Kara-Tur: The Eastern Realms
- The cover to the Kara-Tur: The Eastern Realms boxed set
- Genre: Role-playing game
- Publisher: TSR, Inc.
- Publication date: 1988
- Media type: Boxed set

= Kara-Tur: The Eastern Realms =

Tabletop role-playing game supplement

Kara-Tur: The Eastern Realms is an accessory and campaign setting for the Advanced Dungeons & Dragons fantasy role-playing game.

==Contents==
Kara-Tur: The Eastern Realms is a supplemental sourcebook which expands on the Forgotten Realms campaign setting, Kara-Tur, which was first introduced in Oriental Adventures. Like other campaign supplements, Kara-Tur serves as an optional opportunity for Dungeons and Dragons players to interact with a "world of Eastern mystery" not previously described in other books.

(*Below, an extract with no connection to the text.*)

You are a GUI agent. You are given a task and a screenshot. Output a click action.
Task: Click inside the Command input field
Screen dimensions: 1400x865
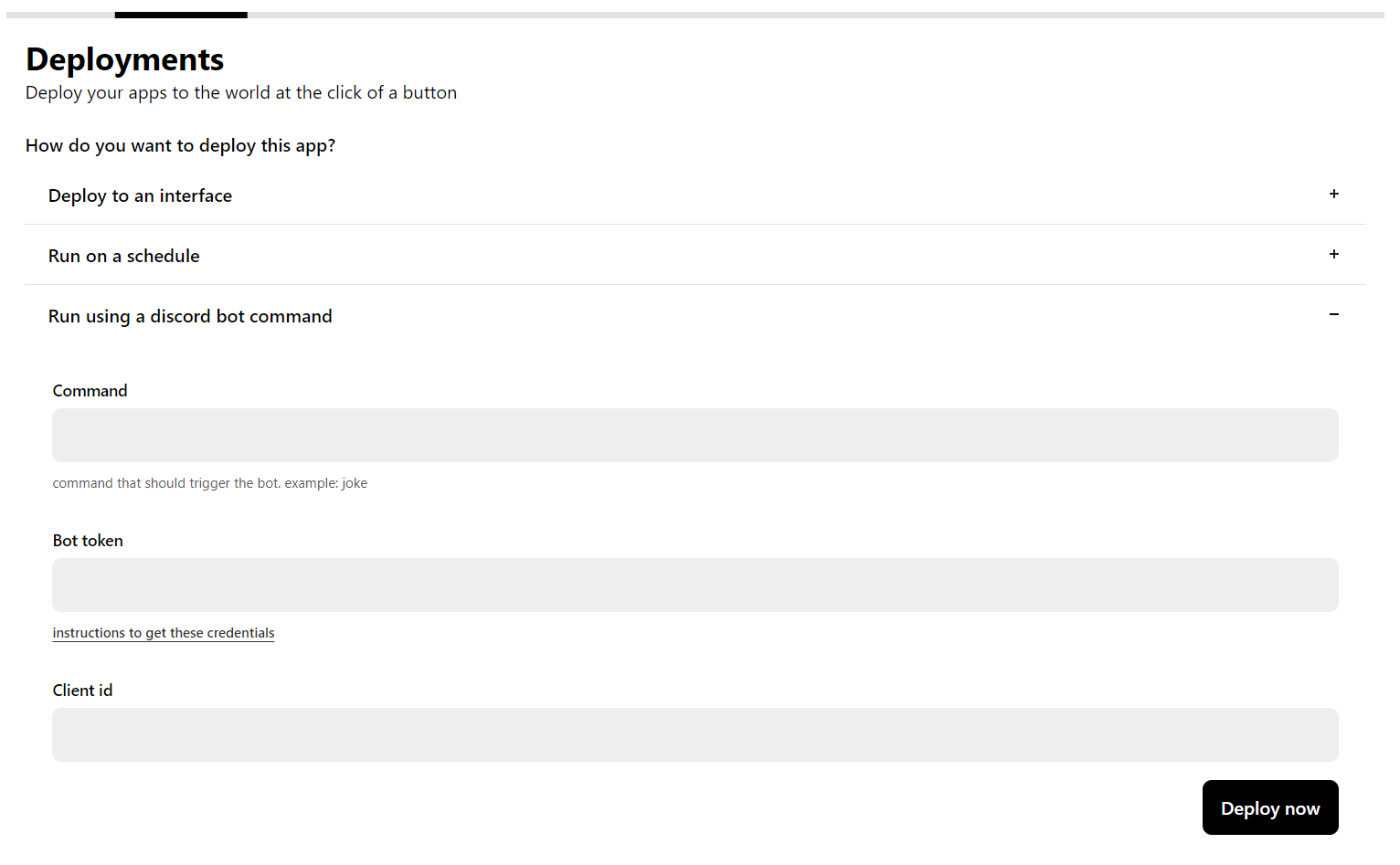(x=695, y=435)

Several of the regions and lore of Kara-Tur are inspired by the locations and history of East and Southeast Asia:

- Shou Lung: The oldest, populous, and most prominent state of Kara-Tur, with a bureaucratic, provincial system. Ruled by a central Emperor, Chancellor, and seven ministries. Inspired by the dynastic system and merit-based examination of Imperial China.
- T'u Lung: Founded after a period of civil war within Shou Lung. Similarly to Shou Lung, utilized a provincial system with local governors, though lacked the merit-based system of governance. Inspired by Imperial China during eras of political disunity, e.g. the Three Kingdoms period.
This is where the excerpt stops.